Happy Packaging!

gift2

Creating packages, assigning classes to packages and creating a package hierarchy is usually not a top priority in software designs. This however presents a missed opportunity to make your design more readable and maintainable. This article helps you take your Java Class packaging skills to the next level, not just for the holiday season.

Packages as Namespaces

The very first and basic usage for Packages is to have them as Namespaces for projects. Each project, module or library lives in its own naming scheme, which makes all Classes they contain uniquely named among all projects of the world, which enables a global marketplace of libraries like the Maven Central Repository.

Package names for projects usually start with the reverse domain name of the company or developer and end with the project name, like:

com.vanillasource.gerec
com.github.robertbraeutigam.tictactoe

While this is a very important aspect of Packages, it is not particularly interesting nor difficult to do, so this article is more about what happens on the inside of one application. Packages are hierarchical and do not end at the project level! The project itself is organized into sub-packages, which themselves may have sub-packages, etc. This is where it gets interesting…

Packages as Grouping

When we first begin to use packages most of us think of them as a way to create some order among classes. If there are too many classes in the same directory, we just want to split them up somehow to be able to find things.

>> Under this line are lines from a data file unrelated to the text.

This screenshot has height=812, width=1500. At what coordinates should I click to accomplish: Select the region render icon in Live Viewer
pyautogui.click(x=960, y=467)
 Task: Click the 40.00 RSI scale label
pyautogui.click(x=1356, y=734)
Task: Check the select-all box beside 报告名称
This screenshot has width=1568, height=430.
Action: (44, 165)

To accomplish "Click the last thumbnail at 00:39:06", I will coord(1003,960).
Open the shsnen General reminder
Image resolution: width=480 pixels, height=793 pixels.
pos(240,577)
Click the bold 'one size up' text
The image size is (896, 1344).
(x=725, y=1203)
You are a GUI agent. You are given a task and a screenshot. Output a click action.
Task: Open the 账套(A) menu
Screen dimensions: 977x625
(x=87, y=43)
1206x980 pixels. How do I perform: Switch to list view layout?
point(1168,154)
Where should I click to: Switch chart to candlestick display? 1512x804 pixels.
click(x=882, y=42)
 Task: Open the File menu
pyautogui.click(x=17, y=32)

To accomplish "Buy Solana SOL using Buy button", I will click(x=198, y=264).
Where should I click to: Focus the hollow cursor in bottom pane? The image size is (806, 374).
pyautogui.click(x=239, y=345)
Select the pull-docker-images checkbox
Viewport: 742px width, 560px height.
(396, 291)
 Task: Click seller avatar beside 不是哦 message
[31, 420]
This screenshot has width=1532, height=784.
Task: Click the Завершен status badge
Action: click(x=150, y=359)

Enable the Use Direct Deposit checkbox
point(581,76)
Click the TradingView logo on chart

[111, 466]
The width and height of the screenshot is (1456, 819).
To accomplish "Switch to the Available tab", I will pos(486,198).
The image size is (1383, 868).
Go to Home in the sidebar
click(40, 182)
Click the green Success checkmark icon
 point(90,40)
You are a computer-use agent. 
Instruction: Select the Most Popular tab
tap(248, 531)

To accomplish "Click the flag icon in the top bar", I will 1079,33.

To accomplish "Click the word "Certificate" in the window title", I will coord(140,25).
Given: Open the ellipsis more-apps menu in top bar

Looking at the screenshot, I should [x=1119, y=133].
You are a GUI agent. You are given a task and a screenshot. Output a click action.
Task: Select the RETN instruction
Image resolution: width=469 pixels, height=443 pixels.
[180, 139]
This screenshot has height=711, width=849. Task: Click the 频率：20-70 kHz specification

So our first intuition is to group the classes into sub-packages according to some criteria we see fit. Let’s take a look at the Package structure in Project Weld, the official implementation of the CDI specification, included in WildFly JEE Application Server:

AbstractCDI.java
Container.java
annotated/
bootstrap/
logging/
manager/
xml/
...

This project has hundreds of classes, so obviously it needs to be split somehow into packages. The above excerpt shows that the developers created a mostly technical package structure. While bootstrap and annotated could be business-oriented perhaps, packages xml, logging and manager are clearly technical.

Let’s call this packaging strategy “grouping“.

A package structure on a given level is a grouping if the root package depends on any of its sub-packages.

The dependency graph for the above classes and packages shows that the root package does depend on some of its sub-packages:

weld-dependencies-small

The parallel arrows between most of these packages that point back and forth indicate circular dependencies. It means that every package is essentially dependent on every other package, which means changes will rarely be localized. This is a maintenance nightmare and should be avoided.

Circular dependencies are however not a direct consequence of “grouping”. A “grouping” can be a quite reasonable approach, but has the following more subtle properties:

  • It is mostly made for the convenience of the writer
  • It misses an opportunity to visualize the design
  • It misses an opportunity to communicate with the reader

Why are these points important? Let’s look at how code is read

 

Getting to know an Application

blabla

How does a reader navigate in code on the package level? Well, that depends on what the reader is after…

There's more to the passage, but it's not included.